Parti pris

Guerre et paix

Lors d’une récente conférence de rédaction, alors que nous discutions de ce numéro sur la politique étrangère de la France, Michel Foucher, géographe et ancien ambassadeur, nous rappela que sous l’Ancien Régime, le ministre en charge des affaires du monde rédigeait un rapport annuel pour le roi afin de l’éclairer sur ce qu’il convenait de faire et de ne pas faire. On appelait cette liste de bons conseils l’« aide-mémoire au roi ». Le ministre le commentait à Sa Majesté, qui avait tout loisir de n’en faire qu’à sa tête. Il ne nous a pas fallu réfléchir longtemps avant de demander à Michel Foucher de se plier à cet exercice. Il faut lire ses recommandations dans notre poster et celles de Dominique Moïsi dans l’entretien qu’il nous a accordé.

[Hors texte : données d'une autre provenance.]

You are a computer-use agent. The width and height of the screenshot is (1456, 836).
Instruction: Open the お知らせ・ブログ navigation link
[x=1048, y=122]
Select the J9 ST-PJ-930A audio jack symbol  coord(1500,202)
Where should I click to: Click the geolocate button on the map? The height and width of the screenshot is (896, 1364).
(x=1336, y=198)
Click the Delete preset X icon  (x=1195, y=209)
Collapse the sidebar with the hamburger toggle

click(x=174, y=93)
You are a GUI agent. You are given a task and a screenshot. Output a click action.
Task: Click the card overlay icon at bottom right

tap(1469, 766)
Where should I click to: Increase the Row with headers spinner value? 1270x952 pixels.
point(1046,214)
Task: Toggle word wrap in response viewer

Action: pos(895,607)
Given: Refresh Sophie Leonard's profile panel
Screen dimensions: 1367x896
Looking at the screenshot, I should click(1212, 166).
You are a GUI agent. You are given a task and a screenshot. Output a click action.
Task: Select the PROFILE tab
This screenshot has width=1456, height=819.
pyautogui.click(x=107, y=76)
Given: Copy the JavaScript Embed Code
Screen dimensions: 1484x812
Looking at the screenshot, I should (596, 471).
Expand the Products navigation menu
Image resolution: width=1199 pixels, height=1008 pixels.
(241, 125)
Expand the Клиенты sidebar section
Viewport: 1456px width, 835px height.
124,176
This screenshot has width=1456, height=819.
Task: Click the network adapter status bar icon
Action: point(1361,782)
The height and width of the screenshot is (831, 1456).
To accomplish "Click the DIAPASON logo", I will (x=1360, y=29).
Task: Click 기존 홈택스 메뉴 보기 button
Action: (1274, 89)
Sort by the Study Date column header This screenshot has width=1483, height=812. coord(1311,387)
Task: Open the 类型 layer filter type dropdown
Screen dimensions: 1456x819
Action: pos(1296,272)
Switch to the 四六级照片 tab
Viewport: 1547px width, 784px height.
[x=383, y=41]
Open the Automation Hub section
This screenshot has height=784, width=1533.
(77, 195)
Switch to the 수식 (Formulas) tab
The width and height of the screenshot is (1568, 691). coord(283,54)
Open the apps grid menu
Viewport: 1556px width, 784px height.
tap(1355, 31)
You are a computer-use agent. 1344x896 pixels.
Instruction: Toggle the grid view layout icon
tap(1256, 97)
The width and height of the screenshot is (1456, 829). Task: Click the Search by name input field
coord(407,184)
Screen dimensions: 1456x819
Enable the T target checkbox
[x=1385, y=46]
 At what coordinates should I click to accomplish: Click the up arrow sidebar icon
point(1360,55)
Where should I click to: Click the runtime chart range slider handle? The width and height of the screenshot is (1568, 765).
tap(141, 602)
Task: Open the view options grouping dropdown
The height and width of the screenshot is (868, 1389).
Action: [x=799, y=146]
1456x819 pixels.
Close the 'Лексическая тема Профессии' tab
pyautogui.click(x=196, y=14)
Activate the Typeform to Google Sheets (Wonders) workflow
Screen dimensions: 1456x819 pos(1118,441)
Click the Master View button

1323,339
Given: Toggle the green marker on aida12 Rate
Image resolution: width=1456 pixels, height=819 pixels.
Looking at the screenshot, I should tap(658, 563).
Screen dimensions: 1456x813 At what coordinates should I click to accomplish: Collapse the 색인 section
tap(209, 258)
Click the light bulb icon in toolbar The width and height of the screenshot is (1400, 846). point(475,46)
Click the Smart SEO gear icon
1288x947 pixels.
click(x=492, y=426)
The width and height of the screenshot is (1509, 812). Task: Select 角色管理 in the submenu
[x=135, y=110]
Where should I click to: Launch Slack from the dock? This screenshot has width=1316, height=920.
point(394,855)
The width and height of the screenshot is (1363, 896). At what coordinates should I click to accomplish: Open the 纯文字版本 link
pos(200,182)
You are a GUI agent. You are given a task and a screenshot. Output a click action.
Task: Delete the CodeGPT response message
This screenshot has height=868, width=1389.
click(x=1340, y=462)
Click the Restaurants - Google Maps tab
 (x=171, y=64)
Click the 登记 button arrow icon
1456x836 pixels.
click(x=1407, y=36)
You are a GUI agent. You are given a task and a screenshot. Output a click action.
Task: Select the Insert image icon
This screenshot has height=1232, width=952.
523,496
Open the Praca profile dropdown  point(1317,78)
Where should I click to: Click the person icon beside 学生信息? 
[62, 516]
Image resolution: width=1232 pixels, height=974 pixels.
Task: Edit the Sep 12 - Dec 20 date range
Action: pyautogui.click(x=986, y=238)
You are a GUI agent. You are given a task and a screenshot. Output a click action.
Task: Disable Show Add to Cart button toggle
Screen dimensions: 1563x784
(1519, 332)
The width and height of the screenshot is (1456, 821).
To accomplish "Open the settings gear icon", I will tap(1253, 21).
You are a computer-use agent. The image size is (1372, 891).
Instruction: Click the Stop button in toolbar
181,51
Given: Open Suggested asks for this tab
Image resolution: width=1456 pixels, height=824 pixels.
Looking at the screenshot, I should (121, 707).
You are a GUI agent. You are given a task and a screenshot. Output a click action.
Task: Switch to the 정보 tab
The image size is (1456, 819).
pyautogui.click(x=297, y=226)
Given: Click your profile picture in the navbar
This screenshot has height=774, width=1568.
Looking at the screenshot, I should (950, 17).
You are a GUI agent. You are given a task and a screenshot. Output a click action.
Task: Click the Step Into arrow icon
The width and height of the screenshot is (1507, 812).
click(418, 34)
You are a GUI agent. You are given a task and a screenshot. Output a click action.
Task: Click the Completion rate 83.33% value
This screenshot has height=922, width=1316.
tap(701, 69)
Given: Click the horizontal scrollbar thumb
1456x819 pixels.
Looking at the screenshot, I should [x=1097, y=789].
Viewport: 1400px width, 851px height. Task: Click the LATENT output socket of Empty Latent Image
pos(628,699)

Sans vouloir accabler l’Élysée de trop de suggestions, ajoutons notre grain de sel ! Tout d’abord en rappelant que nous pesons 2 % du PIB mondial et 1 % de la population terrestre. Ce qui signifie – discours inaudible il y a encore quelques mois – qu’il n’y a pas de salut hors de l’Union européenne. Avec elle, notre puissance symbolique retrouve un sens et une portée. Sans elle, nous déclinons irrémédiablement. Ensuite nous devrions nous souvenir que la guerre brûle aux portes de l’Union. Guérillas, combats et tragédies prolifèrent dans un rayon de 3 à 6 heures de vol de Paris. En avons-nous bien conscience ? « La France est un paradis peuplé de gens qui se croient en enfer », disait l’autre jour l’écrivain Sylvain Tesson sur France Inter. À méditer.